The temptation to fight
Bechhold says its not just doctors who want to do something. Patients often do too.
“We’re always told we have to have a good attitude, you have to be positive you have to be strong, you have to be a warrior, you have to fight this. So they end up fighting something that they had no chance of beating and they suffered side effects while they were trying to beat the illness,” Bechhold says.
Doctors say patients’ children often push for aggressive treatments.
“You have families who say ‘but mom you’ve always been a fighter. You have to do this’”, says Bechhold. “…We’re talking about people sometimes in their eighties and nineties where the children are still saying ‘but you have to do this for me, you can’t give up, you can’t not take this treatment.”
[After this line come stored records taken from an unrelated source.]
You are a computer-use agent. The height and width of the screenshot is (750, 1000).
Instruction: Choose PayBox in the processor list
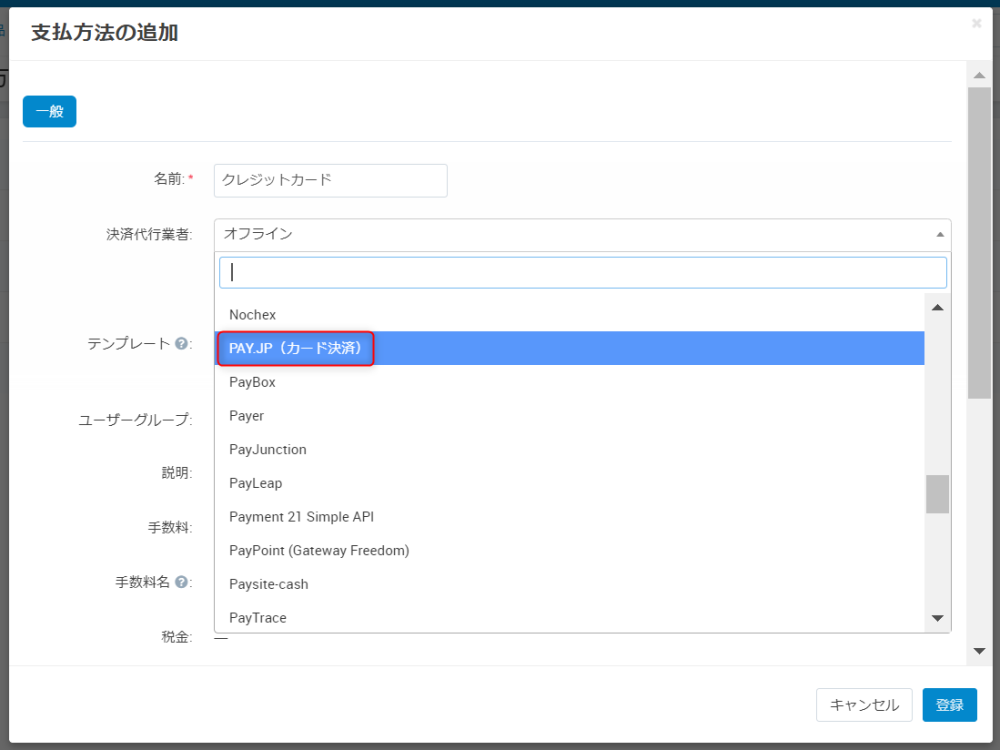click(x=252, y=382)
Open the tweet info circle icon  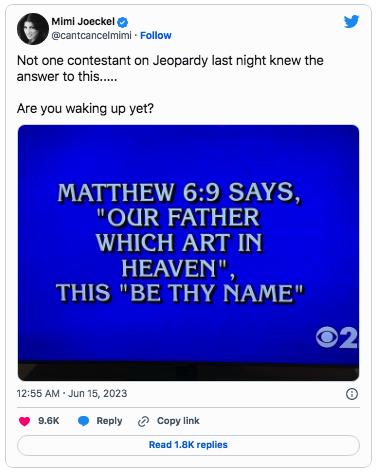352,394
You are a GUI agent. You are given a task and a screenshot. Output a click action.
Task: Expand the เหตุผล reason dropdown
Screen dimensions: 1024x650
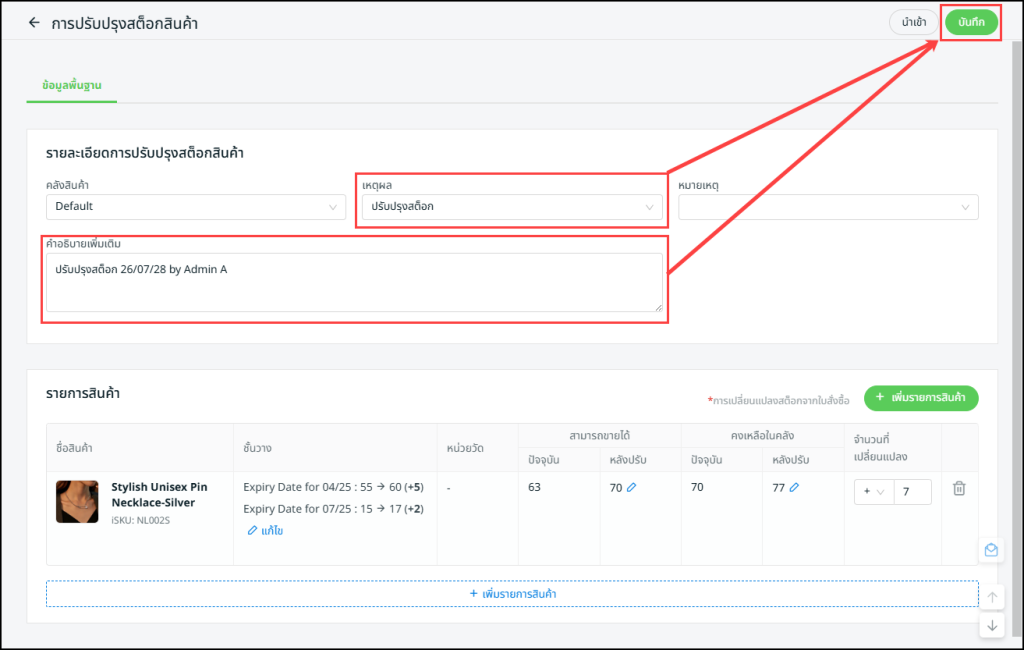(x=510, y=207)
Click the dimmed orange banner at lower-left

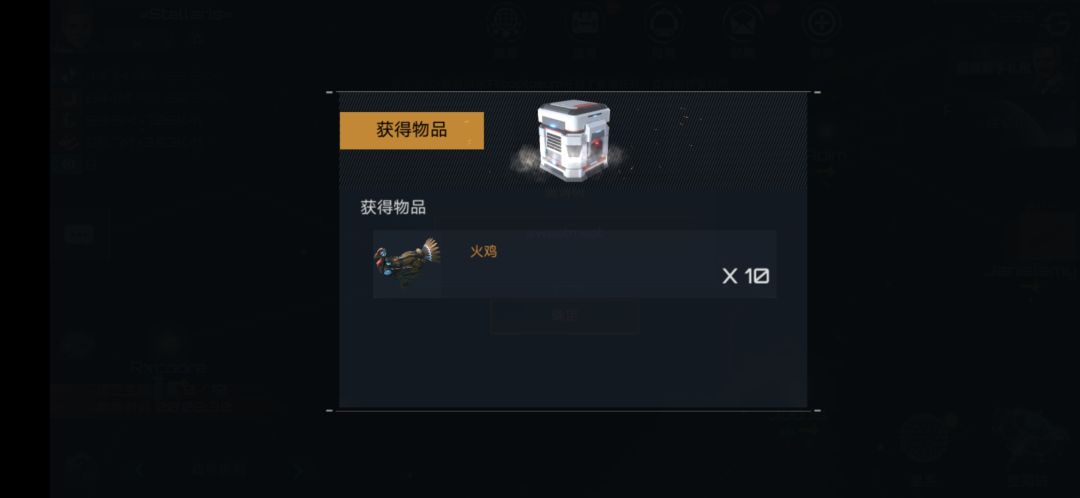(x=164, y=398)
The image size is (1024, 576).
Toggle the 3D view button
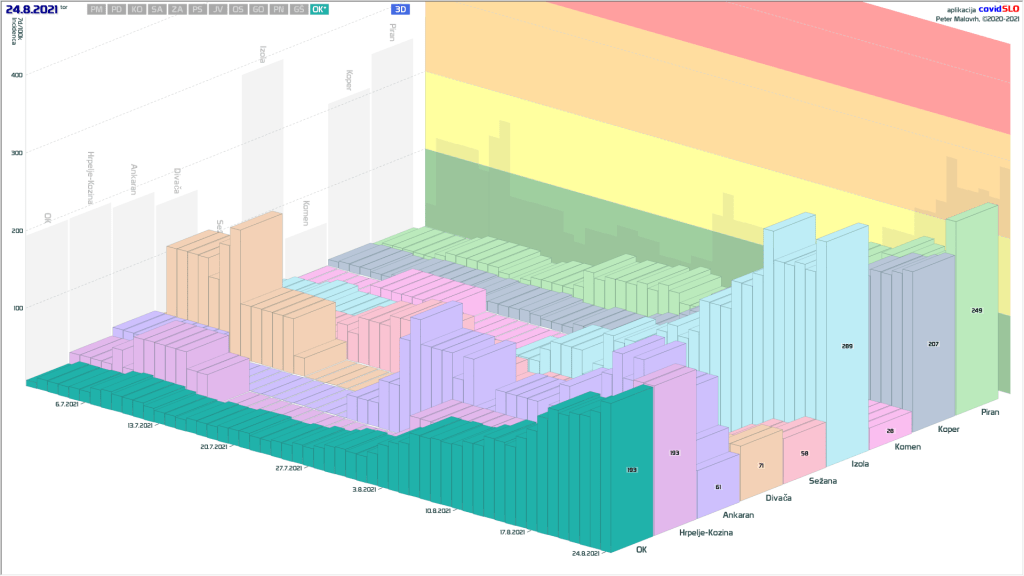point(400,9)
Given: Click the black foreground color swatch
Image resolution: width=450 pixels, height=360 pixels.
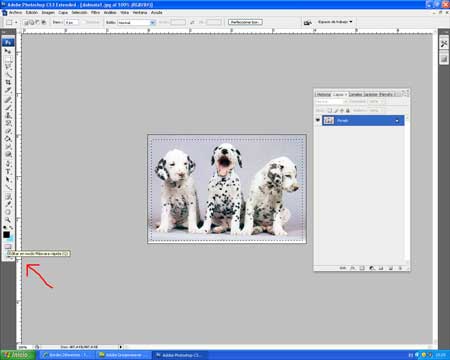Looking at the screenshot, I should pos(6,235).
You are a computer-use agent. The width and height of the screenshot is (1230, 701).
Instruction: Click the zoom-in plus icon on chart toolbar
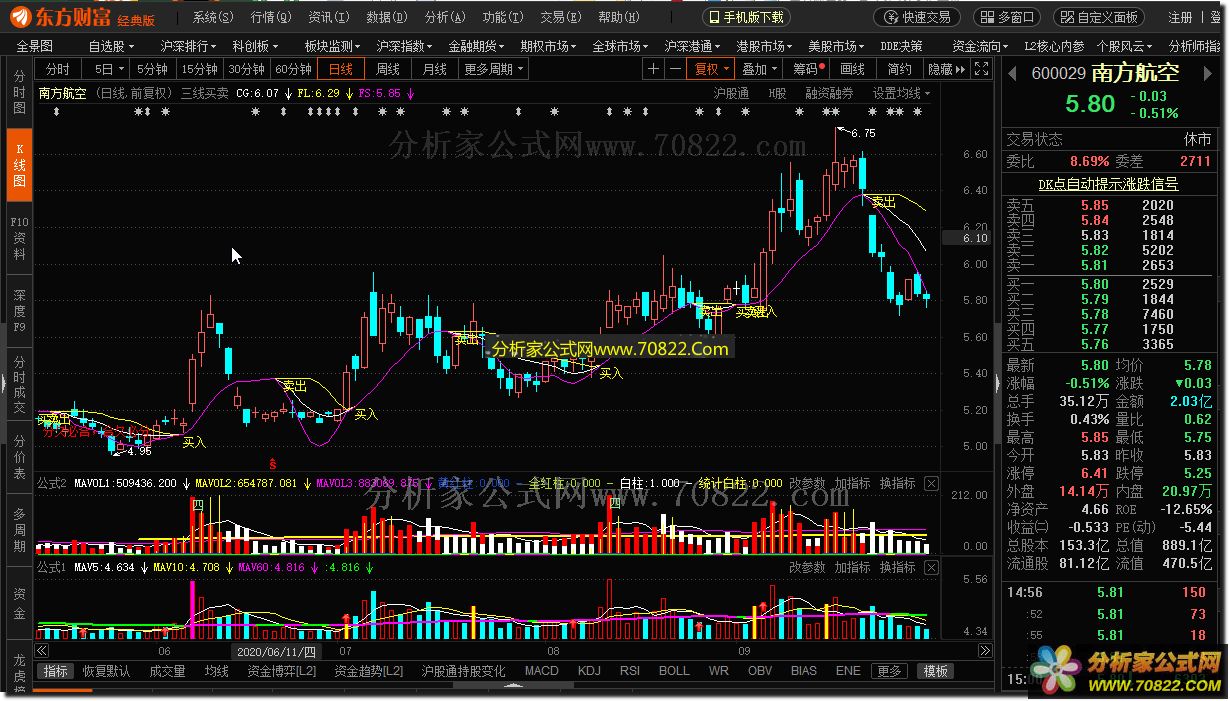click(x=653, y=69)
Susan Brogden and her family, however, “never had a minute’s regret” that her mother chose not to have aggressive treatment.
Accepting the inevitable
82-year-old Isabelle Stamler, who taught in the Wyoming schools for many years, faced a similar choice when she was diagnosed recently with liver cancer.
“I discussed with my son who is a physician what my alternatives were and he said I didn’t have many, “ says Mrs. Stamler. “So I just determined to make my life as comfortable and as normal as I could make it for what time is left to me. ”
Mrs. Stamler, chose not to have aggressive treatment. She lives in a retirement community in Wyoming.
“I have a lovely little home. I have friends. I have very much going on for me. I’m not ready to give that up for trinkets and I don’t even know if people get trinkets out of it.
Some elderly patients do choose to fight to the end. But doctors say when they’re able to explain the benefits and burdens of a life extending treatment, patients often react as Mrs. Stamler did, choosing a peaceful end rather than enduring treatment that might add only very uncomfortable weeks or months to their lives.